▸ **Excerpt to read**
-- BEGIN --
2. XMPP extensions are not defined in the IETF for many reasons, not least of which is that we'd be wasting IETF bandwidth on things like avatars and other application-specific functionality. This is why the xmppwg list is quiet -- we shut down the XMPP WG once we were done with the core specs.
3. We define XMPP extensions through the Jabber Software Foundation's JEP series. This works well. No need to send every last XMPP extension through the IETF, faster document updates, etc. So all the traffic and activity is at the JSF these days, not the IETF.
4. Groupchat (a la IRC) has never been the main focus of the Jabber community. We have only one groupchat protocol, defined in JEP-0045. It is backwards-compatible with an older, less featureful protocol we put together in 1999. JEP-0045 has not been approved by the IETF (it's a JEP, not an Internet-Draft or RFC), but I can tell you that there are multi-user chat rooms up and running for all IETF working groups over at the ietf.xmpp.org chat service, and they get a fair amount of use.
-- END --
▸ **Input for this task**
-- BEGIN --
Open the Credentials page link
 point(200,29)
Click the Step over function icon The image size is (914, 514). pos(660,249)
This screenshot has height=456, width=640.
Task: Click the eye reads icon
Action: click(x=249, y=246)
-- END --
▸ **Tasks and exercises**
A. Repeat the XMPP passage word for word.
B. Reproduce all six lines of the entries in Block 1 exactly.
The XMPP passage has no connection to the entries.

▸ **Answers per task**
A.
2. XMPP extensions are not defined in the IETF for many reasons, not least of which is that we'd be wasting IETF bandwidth on things like avatars and other application-specific functionality. This is why the xmppwg list is quiet -- we shut down the XMPP WG once we were done with the core specs.
3. We define XMPP extensions through the Jabber Software Foundation's JEP series. This works well. No need to send every last XMPP extension through the IETF, faster document updates, etc. So all the traffic and activity is at the JSF these days, not the IETF.
4. Groupchat (a la IRC) has never been the main focus of the Jabber community. We have only one groupchat protocol, defined in JEP-0045. It is backwards-compatible with an older, less featureful protocol we put together in 1999. JEP-0045 has not been approved by the IETF (it's a JEP, not an Internet-Draft or RFC), but I can tell you that there are multi-user chat rooms up and running for all IETF working groups over at the ietf.xmpp.org chat service, and they get a fair amount of use.

B.
Open the Credentials page link
 point(200,29)
Click the Step over function icon The image size is (914, 514). pos(660,249)
This screenshot has height=456, width=640.
Task: Click the eye reads icon
Action: click(x=249, y=246)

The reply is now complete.